3. Parcellating expression data

3.1. Basic usage

Once you’ve downladed the microarray data and selected your parcellation you can process the data. This should be as simple as:

>>> expression = abagen.get_expression_data(atlas['image'])

If you are using a volumetric image it is highly recommended you provide the additional information on your parcellation, which can be done with:

>>> expression = abagen.get_expression_data(atlas['image'], atlas['info'])

Note

By default this function will use data from all the donors! Wrangling all this raw microarray data can be quite time-consuming, so if you’d like to speed up this step make sure you’ve performed the IO installation. Alternatively, if you don’t want to use all the donors when testing or debugging the code, you can provide the subject IDs of the donors you want (e.g., donors=['9861', '10021']).
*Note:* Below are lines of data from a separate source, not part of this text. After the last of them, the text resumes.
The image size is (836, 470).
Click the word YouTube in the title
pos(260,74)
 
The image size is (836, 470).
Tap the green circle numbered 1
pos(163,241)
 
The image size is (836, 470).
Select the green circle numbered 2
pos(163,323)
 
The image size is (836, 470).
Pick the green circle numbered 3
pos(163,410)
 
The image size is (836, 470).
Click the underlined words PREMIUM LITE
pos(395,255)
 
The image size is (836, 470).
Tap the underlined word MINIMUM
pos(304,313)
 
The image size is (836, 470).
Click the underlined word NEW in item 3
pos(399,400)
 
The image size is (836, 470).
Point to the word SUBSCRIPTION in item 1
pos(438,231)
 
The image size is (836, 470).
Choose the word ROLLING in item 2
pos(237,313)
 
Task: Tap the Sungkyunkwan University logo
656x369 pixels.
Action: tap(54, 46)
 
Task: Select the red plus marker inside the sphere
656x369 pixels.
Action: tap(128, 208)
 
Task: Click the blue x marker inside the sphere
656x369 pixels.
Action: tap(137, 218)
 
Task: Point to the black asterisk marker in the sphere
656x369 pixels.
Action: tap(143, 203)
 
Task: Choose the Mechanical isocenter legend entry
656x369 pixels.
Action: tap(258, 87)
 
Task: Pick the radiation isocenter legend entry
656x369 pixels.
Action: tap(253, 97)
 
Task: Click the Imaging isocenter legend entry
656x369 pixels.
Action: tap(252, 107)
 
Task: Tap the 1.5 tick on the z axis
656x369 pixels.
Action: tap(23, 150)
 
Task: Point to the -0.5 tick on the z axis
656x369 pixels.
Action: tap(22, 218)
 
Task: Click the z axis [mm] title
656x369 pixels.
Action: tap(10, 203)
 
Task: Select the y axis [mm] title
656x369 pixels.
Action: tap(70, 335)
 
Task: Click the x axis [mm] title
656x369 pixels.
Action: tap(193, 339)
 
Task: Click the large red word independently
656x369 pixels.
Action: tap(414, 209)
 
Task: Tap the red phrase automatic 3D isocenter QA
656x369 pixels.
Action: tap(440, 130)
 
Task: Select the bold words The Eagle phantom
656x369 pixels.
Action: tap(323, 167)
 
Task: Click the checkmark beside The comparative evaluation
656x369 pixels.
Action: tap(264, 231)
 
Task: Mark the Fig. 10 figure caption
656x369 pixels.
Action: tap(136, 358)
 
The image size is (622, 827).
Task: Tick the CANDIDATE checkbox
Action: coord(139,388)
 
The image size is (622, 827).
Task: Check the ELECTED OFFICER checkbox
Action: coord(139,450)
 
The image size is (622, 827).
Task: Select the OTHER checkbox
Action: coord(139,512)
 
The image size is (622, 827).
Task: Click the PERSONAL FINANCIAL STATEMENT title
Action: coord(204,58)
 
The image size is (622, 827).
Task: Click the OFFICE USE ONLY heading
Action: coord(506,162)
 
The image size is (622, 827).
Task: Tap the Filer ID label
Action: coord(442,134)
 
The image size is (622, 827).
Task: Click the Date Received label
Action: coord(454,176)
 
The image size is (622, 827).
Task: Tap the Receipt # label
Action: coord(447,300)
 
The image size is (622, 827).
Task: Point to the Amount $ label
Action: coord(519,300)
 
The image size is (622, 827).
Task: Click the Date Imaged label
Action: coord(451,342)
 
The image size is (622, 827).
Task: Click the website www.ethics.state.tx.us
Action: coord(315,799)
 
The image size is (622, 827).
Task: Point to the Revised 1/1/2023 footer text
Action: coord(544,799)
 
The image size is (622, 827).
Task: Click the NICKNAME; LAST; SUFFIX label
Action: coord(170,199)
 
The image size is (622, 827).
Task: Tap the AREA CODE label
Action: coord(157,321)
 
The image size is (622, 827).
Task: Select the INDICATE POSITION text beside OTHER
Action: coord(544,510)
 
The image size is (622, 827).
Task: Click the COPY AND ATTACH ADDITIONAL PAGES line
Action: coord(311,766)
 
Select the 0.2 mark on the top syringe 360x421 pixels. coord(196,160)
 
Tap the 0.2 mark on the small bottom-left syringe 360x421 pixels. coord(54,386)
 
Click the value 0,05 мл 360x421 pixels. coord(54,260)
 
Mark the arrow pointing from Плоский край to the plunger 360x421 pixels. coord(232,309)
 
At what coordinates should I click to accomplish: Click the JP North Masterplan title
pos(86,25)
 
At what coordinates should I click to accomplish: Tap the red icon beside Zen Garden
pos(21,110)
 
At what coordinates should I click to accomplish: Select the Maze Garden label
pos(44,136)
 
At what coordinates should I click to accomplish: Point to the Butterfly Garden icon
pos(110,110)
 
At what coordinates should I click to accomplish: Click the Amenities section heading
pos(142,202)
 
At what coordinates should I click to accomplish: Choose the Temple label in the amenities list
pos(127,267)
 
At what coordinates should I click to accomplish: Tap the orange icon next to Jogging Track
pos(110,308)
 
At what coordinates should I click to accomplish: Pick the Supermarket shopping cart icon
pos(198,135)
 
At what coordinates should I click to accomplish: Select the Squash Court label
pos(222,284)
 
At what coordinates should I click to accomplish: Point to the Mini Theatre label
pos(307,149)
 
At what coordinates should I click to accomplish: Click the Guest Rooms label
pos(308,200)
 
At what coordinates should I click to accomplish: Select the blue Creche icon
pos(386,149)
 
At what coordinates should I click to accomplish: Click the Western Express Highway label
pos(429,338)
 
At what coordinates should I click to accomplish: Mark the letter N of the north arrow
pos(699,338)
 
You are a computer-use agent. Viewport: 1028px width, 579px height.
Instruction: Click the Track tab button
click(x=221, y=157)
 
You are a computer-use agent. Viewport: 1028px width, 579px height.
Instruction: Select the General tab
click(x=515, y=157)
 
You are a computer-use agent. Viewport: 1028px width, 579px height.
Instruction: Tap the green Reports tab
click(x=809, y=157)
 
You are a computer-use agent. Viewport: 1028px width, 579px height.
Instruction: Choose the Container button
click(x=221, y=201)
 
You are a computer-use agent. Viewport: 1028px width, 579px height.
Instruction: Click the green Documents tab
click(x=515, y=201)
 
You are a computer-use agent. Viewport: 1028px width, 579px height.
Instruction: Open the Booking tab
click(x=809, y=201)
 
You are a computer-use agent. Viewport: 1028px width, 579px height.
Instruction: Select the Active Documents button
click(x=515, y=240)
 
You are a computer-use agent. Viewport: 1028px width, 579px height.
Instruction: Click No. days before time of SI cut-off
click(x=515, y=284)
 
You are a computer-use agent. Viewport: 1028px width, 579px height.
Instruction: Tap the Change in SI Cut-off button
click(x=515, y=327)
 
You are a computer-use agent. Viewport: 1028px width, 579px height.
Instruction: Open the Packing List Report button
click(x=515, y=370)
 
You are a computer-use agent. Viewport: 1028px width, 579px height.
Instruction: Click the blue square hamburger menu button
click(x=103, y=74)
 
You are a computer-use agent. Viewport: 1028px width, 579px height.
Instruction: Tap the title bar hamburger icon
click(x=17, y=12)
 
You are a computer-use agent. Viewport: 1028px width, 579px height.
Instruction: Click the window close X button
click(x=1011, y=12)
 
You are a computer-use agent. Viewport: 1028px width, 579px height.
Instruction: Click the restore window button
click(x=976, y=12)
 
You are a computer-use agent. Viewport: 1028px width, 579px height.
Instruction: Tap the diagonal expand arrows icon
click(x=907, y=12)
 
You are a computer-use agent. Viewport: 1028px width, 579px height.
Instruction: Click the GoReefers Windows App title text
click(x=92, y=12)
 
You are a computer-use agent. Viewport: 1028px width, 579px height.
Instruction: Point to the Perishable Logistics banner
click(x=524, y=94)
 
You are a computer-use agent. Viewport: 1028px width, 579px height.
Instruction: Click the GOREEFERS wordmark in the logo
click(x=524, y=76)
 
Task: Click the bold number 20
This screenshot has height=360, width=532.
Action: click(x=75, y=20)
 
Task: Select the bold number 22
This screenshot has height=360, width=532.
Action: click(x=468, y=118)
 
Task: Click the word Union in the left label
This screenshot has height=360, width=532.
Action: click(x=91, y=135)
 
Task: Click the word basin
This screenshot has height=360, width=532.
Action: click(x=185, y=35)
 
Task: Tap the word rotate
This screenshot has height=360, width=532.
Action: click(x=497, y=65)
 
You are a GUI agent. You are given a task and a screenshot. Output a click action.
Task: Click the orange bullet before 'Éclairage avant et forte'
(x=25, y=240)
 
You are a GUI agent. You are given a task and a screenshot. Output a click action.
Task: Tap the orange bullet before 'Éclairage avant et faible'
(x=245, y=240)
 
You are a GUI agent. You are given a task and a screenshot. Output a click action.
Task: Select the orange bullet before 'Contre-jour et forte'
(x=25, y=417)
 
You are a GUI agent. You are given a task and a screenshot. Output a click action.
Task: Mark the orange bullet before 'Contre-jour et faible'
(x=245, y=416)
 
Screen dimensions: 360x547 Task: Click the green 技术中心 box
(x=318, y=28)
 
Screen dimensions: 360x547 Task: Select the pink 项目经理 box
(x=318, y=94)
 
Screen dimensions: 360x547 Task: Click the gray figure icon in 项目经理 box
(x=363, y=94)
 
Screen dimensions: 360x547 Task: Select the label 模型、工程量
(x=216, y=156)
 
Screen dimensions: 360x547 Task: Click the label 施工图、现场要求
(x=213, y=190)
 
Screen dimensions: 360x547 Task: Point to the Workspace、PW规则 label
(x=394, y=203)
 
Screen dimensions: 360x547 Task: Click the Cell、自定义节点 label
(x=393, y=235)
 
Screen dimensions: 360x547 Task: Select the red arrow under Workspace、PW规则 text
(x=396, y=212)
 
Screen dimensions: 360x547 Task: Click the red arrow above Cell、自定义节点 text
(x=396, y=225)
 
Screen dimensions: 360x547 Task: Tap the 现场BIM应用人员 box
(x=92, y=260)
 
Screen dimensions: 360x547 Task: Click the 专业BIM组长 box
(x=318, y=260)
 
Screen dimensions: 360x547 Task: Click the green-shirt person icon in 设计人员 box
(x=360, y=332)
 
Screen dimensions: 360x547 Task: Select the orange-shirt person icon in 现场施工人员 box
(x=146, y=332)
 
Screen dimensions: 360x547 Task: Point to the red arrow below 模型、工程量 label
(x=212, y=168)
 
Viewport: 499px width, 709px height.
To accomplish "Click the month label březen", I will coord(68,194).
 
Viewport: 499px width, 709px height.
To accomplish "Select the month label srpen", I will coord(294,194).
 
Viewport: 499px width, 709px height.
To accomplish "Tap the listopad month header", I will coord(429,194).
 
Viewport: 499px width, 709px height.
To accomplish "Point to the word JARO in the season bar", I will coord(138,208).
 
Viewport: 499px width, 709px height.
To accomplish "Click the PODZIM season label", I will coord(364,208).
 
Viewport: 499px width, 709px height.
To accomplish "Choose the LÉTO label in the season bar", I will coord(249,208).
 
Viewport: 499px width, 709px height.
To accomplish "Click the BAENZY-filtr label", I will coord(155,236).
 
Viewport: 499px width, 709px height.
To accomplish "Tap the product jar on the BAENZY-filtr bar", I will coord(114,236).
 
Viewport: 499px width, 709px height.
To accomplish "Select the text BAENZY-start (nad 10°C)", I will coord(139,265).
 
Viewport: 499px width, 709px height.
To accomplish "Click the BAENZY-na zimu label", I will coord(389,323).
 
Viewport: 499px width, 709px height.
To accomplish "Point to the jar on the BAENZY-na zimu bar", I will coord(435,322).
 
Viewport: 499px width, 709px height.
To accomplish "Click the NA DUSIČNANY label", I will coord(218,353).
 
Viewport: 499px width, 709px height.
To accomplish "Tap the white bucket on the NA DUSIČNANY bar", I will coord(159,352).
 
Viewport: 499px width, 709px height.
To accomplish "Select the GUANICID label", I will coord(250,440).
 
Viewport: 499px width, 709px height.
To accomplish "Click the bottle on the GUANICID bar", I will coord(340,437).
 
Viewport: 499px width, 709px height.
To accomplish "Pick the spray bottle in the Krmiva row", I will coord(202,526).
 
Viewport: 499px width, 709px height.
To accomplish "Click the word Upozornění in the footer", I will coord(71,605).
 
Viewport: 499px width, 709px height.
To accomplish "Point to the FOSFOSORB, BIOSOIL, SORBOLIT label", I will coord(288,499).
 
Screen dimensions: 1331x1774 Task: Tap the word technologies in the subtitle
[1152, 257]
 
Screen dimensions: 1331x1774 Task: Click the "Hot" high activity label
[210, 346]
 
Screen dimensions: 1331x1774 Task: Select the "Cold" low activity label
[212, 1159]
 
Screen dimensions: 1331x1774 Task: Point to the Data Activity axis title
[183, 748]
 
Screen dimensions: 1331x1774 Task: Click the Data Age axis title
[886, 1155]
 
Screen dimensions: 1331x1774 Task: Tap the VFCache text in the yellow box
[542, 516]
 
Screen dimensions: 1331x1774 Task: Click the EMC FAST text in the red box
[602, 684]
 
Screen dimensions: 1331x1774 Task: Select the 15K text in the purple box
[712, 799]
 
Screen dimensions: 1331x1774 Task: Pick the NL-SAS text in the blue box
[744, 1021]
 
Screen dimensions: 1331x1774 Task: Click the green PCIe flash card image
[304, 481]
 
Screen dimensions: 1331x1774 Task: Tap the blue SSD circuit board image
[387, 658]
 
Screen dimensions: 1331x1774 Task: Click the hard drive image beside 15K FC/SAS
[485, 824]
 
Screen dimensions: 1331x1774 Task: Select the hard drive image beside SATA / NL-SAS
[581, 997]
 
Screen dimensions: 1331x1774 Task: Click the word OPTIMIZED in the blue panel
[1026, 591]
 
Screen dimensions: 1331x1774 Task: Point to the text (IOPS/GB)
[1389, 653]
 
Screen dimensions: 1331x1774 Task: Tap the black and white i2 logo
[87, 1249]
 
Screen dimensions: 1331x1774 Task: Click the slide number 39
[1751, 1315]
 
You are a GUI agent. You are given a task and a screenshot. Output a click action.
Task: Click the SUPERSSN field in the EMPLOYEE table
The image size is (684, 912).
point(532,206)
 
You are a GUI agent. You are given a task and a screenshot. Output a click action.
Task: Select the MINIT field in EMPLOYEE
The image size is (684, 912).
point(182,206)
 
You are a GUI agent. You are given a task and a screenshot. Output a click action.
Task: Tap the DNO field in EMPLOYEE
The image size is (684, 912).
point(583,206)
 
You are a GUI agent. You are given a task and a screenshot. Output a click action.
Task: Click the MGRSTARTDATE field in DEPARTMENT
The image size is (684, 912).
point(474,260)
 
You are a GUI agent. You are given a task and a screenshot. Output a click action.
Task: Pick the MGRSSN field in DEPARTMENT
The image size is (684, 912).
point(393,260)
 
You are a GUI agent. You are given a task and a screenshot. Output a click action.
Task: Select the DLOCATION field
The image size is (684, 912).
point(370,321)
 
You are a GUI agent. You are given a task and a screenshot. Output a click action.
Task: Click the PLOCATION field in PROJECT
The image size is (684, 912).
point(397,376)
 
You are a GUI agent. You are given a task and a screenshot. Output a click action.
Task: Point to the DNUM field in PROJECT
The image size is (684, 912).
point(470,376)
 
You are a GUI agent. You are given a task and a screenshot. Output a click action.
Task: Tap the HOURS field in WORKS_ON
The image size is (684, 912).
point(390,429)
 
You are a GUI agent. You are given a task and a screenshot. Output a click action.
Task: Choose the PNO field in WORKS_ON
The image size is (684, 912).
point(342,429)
The abagen.get_expression_data() function will print out some information about what’s happening as it goes. However, briefly the function:

  1. Fetches the microarray data from AHBA (if this has not already been done). Refer to parameters data_dir and donors for more info.

  2. Updates the MNI coordinates of all the tissue samples from AHBA using the coordinates from the alleninf package. This occurs by default; refer to parameter corrected_mni for more info.

  3. Mirrors samples across hemispheres to increase spatial coverage. This does not occur by default; refer to parameter lr_mirror for more info (or see Duplicating samples with the lr_mirror parameter).

  4. Reannotates microarray probe-to-gene mappings with information from Arnatkevic̆iūtė et al., 2019, NeuroImage. This occurs by default; refer to parameter reannotated for more info.

  5. Performs a similarity-based filtering of tissue samples, removing those samples whose expression across probes is poorly correlated with other samples. This does not occur by default; refer to parameter sim_threshold for more info.

  6. Performs intensity-based filtering of probes to remove those that do not exceed background noise. This occurs by default with a threshold of 0.5 (i.e., probes must exceed background noise in 50% of all tissue samples); refer to parameter ibf_threshold for more info.

  7. Selects a representative probe amongst those probes indexing the same gene. This occurs by default by selecting the probe with the highest differential stability amongst donors; refer to parameter probe_selection for more info (or see Probe selection options).

  8. Matches tissue samples to regions in the user-specified atlas. Refer to parameters atlas, atlas_info, missing, and tolerance for more info (or see Filling in data with the missing parameter).

  9. Normalizes expression values for each sample across genes for each donor. This occurs by default using a scaled robust sigmoid normalization function; refere to parameter sample_norm for more info.

  10. Normalizes expression values for each gene across samples for each donor. This occurs by default using a scaled robust sigmoid normalization function; refer to parameter gene_norm for more info.

  11. Aggregates samples within regions in the user-specified atlas based on matches made in Step 7. By default, samples are averaged separately for each donor and then averaged across donors. Refer to parameters region_agg, agg_metric, and return_donors for more info.

You can investigate all these parameters and options for modifying how the expression array is generated by looking at the Reference API.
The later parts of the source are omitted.